# START OF Source excerpt

Morning Overview

Canoga Park-built RS-25 engines will power Artemis II’s final push

NASA has installed all four RS-25 engines onto the Artemis II Space Launch System core stage, completing a major assembly milestone for the first crewed lunar mission since the Apollo era. Built at a factory in Canoga Park, California, these engines carry a perfect flight record from the Space Shuttle program and will fire for over eight minutes during launch to send astronauts toward the Moon. With the rocket’s upper stage now integrated inside the Vehicle Assembly Building, the hardware that will carry a crew around the Moon is taking its final shape at Kennedy Space Center.

Four Engines, Zero Failures

The RS-25 is not a new design. Originally developed as the Space Shuttle Main Engine, it flew on every Shuttle mission from 1981 through 2011. Pratt & Whitney Rocketdyne of Canoga Park, Calif., built the engines, which operated with 100% mission success across that entire program. That track record is the reason NASA chose to adapt the RS-25 for the Space Launch System rather than develop an entirely new engine from scratch. For a mission carrying humans beyond low Earth orbit for the first time in more than half a century, proven reliability matters more than novelty.

Each SLS core stage uses four RS-25 engines. During launch and flight, those four engines will fire nonstop for over eight minutes, consuming liquid hydrogen and liquid oxygen from the core stage’s two propellant tanks. That sustained burn provides the thrust needed to push the SLS through the atmosphere and toward orbital velocity before the core stage separates. Paired with two solid rocket boosters, the RS-25 cluster forms the heart of the Artemis II launch vehicle’s propulsion system.

Assembly Milestones at Kennedy Space Center

Engine installation on the Artemis II core stage began in September 2023, when technicians at Kennedy Space Center bolted the first RS-25 into place. The process required precise alignment and extensive checkout of each engine’s connections to the core stage’s propellant feed lines, avionics, and thrust structure. NASA confirmed that all four engines are now mounted, clearing the core stage for its final assembly phase.

One detail that often gets overlooked in coverage of Artemis II is that NASA swapped a 10-year-old engine with one nearly twice its age during the build process. That decision reflects a practical reality: the agency is drawing from a finite inventory of heritage Shuttle-era engines, and each unit’s maintenance history and test data determine which ones are best suited for flight. The swap shows that calendar age matters less than verified condition and performance margins when selecting flight hardware, especially for a mission that will carry astronauts farther from Earth than any crew has traveled in decades.

With the core stage engines secured, integration work shifted to the rocket’s upper segment. The Interim Cryogenic Propulsion Stage, known as the ICPS, has now been stacked inside the Vehicle Assembly Building. The ICPS provides the push that sends the Orion spacecraft out of Earth orbit and toward the Moon after the RS-25-powered core stage completes its job. Together, the two stages form a sequential propulsion chain: the RS-25 engines handle the heavy lift from the launch pad, and the ICPS handles the trans-lunar injection burn that places the crewed capsule on its looping path around the Moon.

Canoga Park’s Role Beyond Artemis II

The Shuttle-era RS-25 inventory is finite, which means NASA cannot fly the heritage engines indefinitely. To sustain the Artemis program through later missions, the agency awarded Aerojet Rocketdyne a contract valued at $1.16 billion to restart production and modernize the engine design. That agreement covers certification of updated components intended to reduce manufacturing complexity and cost while preserving the engine’s reliability baseline.

# END OF Source excerpt

» Work to do
According to the article above on the Artemis II RS-25 engines, when did engine installation on the core stage begin?

# START OF Recorded information

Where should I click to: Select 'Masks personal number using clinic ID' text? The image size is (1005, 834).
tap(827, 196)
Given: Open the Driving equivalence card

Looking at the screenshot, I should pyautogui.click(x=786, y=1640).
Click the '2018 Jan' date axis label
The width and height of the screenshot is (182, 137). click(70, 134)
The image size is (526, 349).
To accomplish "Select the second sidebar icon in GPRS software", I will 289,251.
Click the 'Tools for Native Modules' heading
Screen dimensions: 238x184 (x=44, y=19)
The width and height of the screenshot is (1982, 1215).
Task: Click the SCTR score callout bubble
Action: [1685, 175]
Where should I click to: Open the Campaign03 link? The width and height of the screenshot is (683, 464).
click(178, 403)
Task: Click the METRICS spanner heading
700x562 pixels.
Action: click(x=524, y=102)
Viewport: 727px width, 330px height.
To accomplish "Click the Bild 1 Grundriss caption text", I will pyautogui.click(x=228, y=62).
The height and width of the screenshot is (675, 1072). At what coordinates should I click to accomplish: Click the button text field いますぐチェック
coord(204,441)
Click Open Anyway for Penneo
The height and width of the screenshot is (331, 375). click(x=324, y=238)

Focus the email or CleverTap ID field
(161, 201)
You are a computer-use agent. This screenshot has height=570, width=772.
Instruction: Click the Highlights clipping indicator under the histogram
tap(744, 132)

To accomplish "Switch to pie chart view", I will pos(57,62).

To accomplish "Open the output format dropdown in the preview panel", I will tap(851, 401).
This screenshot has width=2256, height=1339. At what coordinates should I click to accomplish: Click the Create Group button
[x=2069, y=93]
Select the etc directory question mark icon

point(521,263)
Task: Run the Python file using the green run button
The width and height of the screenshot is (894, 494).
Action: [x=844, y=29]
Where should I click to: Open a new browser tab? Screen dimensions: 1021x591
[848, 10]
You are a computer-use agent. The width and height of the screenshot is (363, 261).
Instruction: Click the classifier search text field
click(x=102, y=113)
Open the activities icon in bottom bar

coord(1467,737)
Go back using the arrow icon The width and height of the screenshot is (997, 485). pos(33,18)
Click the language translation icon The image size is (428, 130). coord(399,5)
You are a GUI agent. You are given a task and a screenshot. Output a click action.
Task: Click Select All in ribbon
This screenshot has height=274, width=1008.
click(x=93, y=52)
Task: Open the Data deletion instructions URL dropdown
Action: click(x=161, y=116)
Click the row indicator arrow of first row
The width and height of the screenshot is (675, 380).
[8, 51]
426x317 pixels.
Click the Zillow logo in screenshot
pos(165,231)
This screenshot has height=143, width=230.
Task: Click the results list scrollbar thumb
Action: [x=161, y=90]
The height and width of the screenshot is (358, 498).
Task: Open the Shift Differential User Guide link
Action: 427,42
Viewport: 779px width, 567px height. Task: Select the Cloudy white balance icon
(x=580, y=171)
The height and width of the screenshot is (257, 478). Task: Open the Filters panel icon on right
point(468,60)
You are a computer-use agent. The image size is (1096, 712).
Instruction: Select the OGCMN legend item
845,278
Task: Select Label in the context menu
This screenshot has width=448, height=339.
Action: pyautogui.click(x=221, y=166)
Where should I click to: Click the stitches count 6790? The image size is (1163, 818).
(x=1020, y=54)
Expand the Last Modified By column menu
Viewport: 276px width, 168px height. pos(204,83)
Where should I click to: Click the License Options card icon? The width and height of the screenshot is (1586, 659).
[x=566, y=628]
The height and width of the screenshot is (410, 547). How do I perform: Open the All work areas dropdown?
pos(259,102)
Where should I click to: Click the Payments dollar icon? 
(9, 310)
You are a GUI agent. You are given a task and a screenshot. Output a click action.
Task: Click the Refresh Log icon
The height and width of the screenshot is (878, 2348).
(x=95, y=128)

# END OF Recorded information

» Output
September 2023